The other thing that will be in the minds of the GC teams, is Sunday’s stage. It is an insane test of climbing ability and it will be important for domestiques to be as fresh as possible.
This stage is straightforward. Team Sky will set a fierce pace on the climb and eliminate domestiques and some GC riders. Even when the group is down to 10, they will still have 3 riders. When riders then try to attack, Froome will be able to use Nieve and Poels to close any gaps. It will be impossible to get away from Sky, until the very end of the stage. By that point, most riders will be exhausted and Froome usually rides away from them.
That’s what makes the performance of Miguel Angel Lopez even more amazing. He was able to escape the clutches of Froome, but I doubt he’ll be allowed the same level of freedom. Astana are now the only team with two riders in the top 10, but it’s difficult to see Aru or Lopez seriously challenging for the red jersey.
Tactically, Team Sky have this stage in their pocket, only an exceptional performance will beat them.
Rafa Majka – illness ruined the beginning of the race for him, but there have been positive signs since last weekend. He was very unlucky to not win stage 8, but he just couldn’t drop Alaphilippe. Bora don’t have to worry about the GC, they can focus all their energy into supporting Majka. He has some strong helpers, especially Pawel Poljanski, a rider in great form.
Romain Bardet – the Frenchman is now hunting stages. He was very impressive on Wednesday, but just couldn’t hold on for the win, We all know what an incredible talent he is, but he must be tired after the Tour. This is his first “double”, I wonder when his energy levels will dip.
Darwin Atapuma – time for the Puma to be on the attack. Like Bardet, he also shone on Wednesday. The Colombian is a fantastic climber and it looks like he also has his eyes for the KOM title. UAE have been impressive in this race, taking one win already. The Puma looks like their best option for this stage.
Marc Soler – the youngster has already experienced breakaways in this race, finishing 3rd and 6th, so far. He is a fantastic talent and Movistar will be very keen on making this breakaway. They now sit in 2nd place in the team classification, a title they are very keen on. Expect to see multiple riders from the team in the morning move. They have lots of climbing talent!

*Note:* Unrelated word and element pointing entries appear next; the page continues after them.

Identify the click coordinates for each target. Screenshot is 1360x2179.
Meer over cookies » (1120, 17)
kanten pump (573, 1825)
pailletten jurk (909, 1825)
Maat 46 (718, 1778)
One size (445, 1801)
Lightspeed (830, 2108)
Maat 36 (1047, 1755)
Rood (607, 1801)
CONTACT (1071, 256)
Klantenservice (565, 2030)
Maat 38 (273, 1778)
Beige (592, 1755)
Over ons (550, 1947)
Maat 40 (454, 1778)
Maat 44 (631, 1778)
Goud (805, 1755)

Maxime Monfort – another rider that has made a couple of breaks, but hasn’t got close to a win. The Belgian is a very experienced rider and he should improve as we get closer to the final week. Knowing how to manage your efforts, in the 3rd week of a grand tour, is a skill that will serve him well. Like a few teams, Lotto have multiple breakaway options.
Dani Navarro – the Spaniard has had a quiet race, I think he’s only made one break. That is most unlike him and I he’s probably been saving some energy for stages that suit him. A big mountaintop finish is good news for him, but it will be hard for him to suddenly find some form.

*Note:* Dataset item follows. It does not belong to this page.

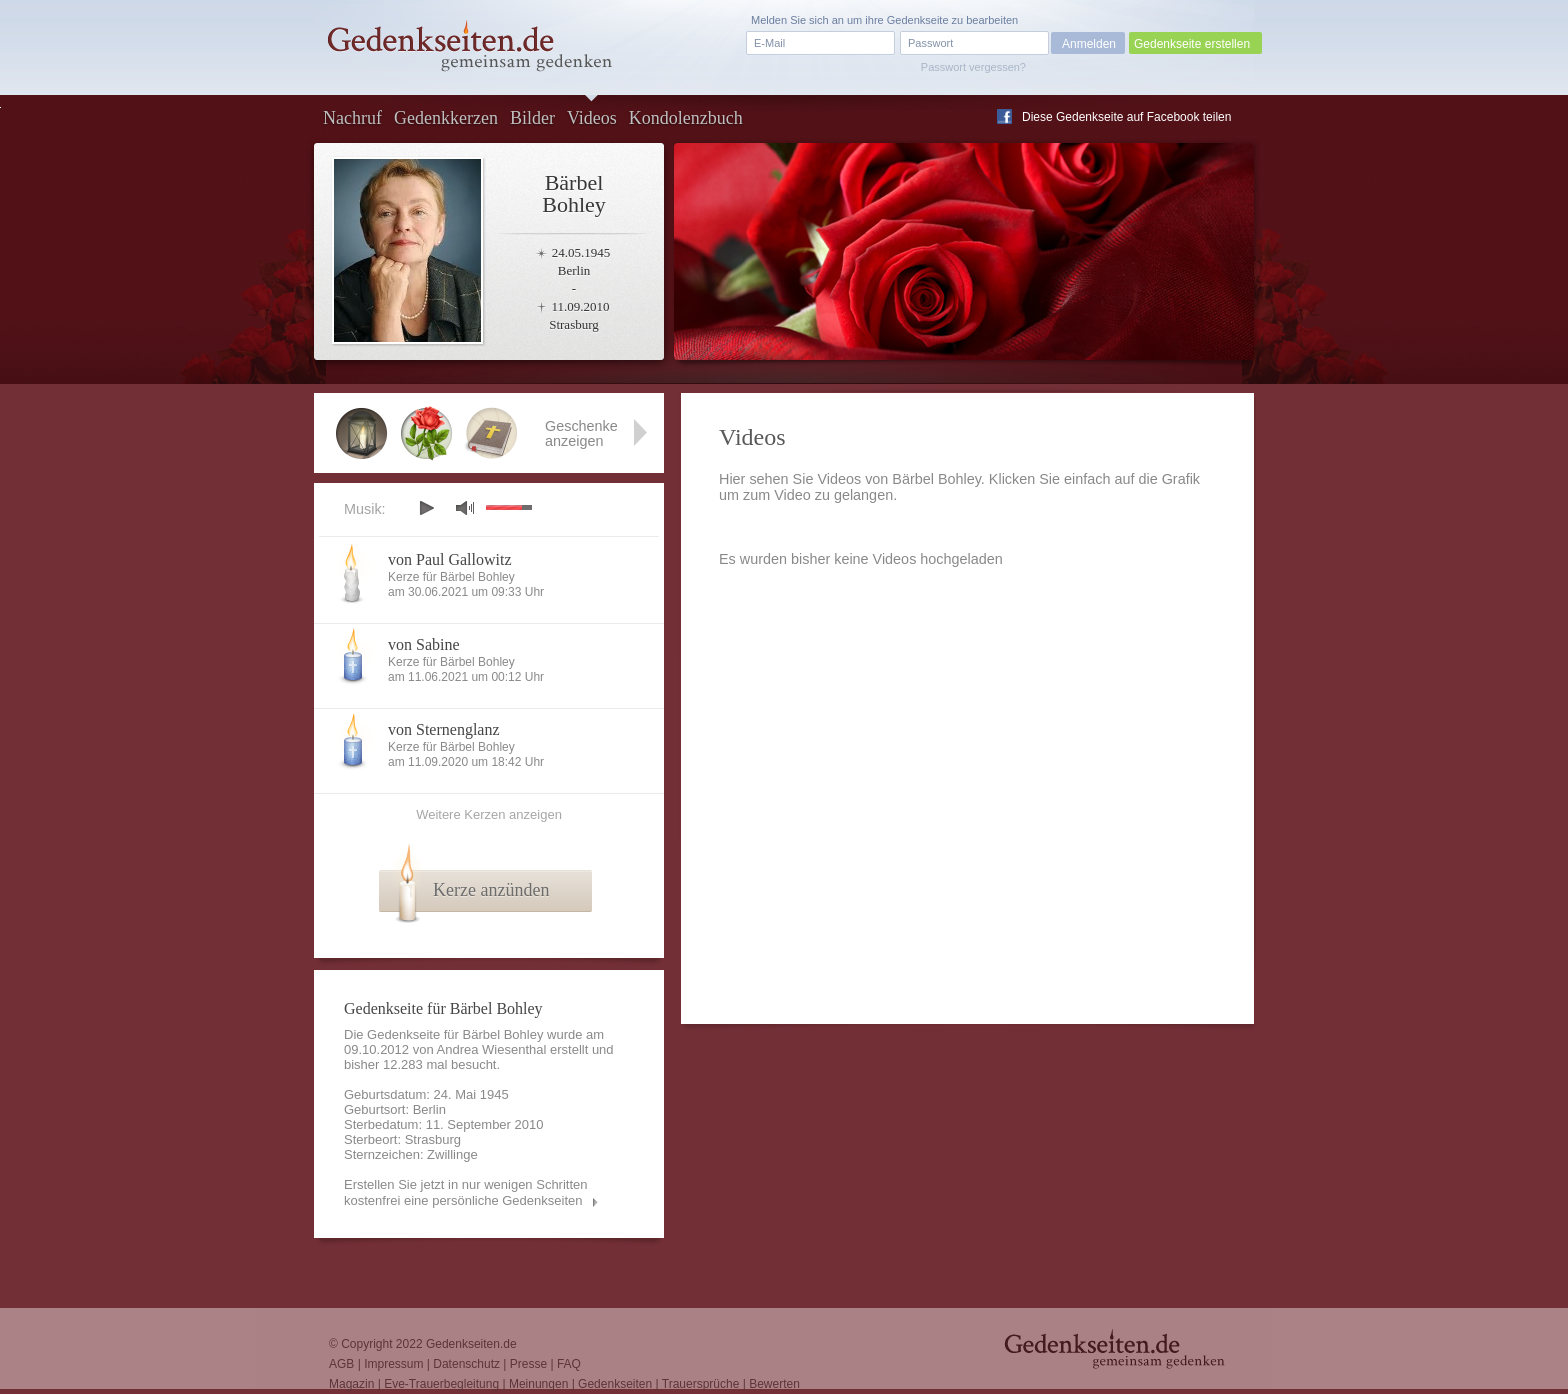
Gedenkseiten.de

Chris Froome – if the break is caught, he has to win. It would be a huge surprise if he failed on this mountain, it looks great for him.
I think we’ll see the break take the day. I just don’t see any team riding and burning their riders, especially when Sky look so strong. It’s about time for a Rafa Majka victory.
Back in the GC group, we’ll start to see who are the real challengers for the podium. Rising to the top should be Contador, Chaves, Nibali and De La Cruz, but they won’t be strong enough to put time into Froome. Team Sky will be keen on Froome gaining some more time on, especially on Nibali. With a big stage on Sunday, he’ll want a lead of more than the 59 seconds, he currently holds.